Artisan or craft processes are free of regulations. This is unlike wine where producers need to meet strict criteria for their wines to be AOC. So we need to turn to the original meaning of artisan and artisanal to answer this question.
That’s why artisan and craft are interchangeable and describe the same thing.
But it takes more than just ‘traditional methods’ to make an artisan spirit. So relying on this criteria only doesn’t pain the full picture.
For example, what about small gin producers who use rotovap machines [link out to an explanation] or cold distillation processes? These are modern methods. Or what about producers who use control and monitor their traditional pot stills with spectrometers and computers?
Here’s how they’re both artisanal even if first impressions point to the opposite answer. In the first case, the master distiller is still responsible for overseeing the production at each stage. His only tool to check the liquid meets their standard is still his taste, regardless of the modern distillation process. In the second case the master distiller’s task is more to set and maintain the standard and let the machine and the rest of the workforce synergically do the work.

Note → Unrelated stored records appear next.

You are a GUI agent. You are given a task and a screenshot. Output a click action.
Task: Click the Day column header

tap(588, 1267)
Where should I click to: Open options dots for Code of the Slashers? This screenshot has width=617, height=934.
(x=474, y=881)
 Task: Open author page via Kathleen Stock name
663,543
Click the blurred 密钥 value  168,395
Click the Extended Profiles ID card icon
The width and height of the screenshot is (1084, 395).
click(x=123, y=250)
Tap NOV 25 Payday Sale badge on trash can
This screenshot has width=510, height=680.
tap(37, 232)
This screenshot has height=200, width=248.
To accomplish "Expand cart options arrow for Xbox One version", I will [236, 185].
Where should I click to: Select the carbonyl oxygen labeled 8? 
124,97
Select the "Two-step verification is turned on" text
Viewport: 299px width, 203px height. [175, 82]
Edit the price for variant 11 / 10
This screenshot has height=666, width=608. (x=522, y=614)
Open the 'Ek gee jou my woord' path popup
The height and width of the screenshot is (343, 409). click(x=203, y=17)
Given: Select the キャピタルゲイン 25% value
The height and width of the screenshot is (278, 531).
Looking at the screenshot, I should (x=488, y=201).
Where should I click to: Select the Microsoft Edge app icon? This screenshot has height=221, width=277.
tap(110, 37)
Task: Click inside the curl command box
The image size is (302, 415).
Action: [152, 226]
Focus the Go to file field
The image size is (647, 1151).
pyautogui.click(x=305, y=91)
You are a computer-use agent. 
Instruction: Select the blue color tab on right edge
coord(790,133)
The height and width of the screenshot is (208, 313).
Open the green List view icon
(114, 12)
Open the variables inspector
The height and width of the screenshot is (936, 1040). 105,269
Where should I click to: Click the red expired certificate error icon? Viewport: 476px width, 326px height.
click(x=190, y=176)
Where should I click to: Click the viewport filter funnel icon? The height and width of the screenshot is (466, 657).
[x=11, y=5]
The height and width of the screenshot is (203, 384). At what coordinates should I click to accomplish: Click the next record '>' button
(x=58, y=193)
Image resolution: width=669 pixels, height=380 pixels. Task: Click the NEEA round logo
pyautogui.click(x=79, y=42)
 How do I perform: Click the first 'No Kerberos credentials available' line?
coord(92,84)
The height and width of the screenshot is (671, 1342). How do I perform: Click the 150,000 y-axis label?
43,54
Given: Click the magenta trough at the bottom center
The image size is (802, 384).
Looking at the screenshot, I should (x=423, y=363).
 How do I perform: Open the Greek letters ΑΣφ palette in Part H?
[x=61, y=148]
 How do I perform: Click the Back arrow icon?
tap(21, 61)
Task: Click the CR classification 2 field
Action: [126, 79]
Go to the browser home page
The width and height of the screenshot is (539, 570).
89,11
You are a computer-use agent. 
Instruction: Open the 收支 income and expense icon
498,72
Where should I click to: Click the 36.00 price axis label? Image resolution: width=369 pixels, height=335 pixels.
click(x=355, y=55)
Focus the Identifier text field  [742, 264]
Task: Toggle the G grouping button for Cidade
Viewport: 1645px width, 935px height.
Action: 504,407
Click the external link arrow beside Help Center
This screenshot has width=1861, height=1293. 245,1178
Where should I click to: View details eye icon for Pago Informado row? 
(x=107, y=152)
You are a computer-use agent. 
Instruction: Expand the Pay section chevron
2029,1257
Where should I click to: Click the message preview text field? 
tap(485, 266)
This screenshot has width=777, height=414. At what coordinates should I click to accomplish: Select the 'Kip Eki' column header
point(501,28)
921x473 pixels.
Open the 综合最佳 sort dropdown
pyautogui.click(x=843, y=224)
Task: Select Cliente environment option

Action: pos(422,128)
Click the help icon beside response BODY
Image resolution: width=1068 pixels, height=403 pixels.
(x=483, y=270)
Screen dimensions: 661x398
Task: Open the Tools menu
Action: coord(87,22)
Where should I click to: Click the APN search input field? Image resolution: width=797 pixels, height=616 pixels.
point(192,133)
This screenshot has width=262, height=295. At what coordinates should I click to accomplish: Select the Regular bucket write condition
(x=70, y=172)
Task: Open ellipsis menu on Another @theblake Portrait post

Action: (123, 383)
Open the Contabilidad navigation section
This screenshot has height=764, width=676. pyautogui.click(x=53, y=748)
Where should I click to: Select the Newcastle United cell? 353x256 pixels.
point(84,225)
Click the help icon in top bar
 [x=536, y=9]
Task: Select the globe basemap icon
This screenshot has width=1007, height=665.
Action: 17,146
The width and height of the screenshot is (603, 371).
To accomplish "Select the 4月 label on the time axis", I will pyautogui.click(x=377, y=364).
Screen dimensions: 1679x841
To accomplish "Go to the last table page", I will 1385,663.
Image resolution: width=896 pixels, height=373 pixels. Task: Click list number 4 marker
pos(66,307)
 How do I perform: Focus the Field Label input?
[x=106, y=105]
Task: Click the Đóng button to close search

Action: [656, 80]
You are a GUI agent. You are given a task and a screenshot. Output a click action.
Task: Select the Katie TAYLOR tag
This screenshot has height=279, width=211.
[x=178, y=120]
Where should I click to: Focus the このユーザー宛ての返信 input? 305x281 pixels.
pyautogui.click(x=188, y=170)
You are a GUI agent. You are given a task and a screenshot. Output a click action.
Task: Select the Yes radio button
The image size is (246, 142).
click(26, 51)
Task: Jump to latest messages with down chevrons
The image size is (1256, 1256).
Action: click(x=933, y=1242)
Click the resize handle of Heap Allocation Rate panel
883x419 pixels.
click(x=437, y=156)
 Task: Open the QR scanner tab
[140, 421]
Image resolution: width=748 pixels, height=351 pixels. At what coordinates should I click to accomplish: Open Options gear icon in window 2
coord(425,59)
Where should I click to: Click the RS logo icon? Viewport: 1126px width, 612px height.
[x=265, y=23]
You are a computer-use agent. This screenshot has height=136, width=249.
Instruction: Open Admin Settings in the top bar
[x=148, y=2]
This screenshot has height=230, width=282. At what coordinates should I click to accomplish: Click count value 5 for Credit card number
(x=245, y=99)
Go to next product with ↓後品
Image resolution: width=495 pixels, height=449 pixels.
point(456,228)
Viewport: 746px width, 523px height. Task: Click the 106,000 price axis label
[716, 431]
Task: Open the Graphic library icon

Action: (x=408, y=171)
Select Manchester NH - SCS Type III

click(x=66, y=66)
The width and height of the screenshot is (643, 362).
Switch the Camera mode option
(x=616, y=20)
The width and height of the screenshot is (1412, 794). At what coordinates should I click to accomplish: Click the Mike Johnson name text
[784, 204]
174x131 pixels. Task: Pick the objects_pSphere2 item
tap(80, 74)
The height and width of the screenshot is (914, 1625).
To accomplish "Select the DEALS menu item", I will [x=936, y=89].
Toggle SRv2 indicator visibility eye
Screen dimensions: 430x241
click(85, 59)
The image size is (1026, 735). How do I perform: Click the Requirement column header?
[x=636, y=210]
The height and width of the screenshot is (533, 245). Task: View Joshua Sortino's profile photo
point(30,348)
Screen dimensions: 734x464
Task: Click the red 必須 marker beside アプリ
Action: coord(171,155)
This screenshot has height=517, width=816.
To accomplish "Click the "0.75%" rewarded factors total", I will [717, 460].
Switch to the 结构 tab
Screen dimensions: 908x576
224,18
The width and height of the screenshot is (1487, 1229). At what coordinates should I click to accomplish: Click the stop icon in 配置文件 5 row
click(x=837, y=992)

Both producers have three things in common:
- they use raw ingredients only
- they keep mechanised processes to a minimum
- the master distiller relies on his taste and expertise to maintain consistency and quality of the spirit and to make sure it matches the flavour profile
When spirits production is industrial, a spectrometer controlled by AI manages the whole head and tails cutting process. Meanwhile, it’s still humans who taste spirits and make changes throughout the process, from fermentation or distillation to ageing and bottling.
That’s what makes an artisan spirit.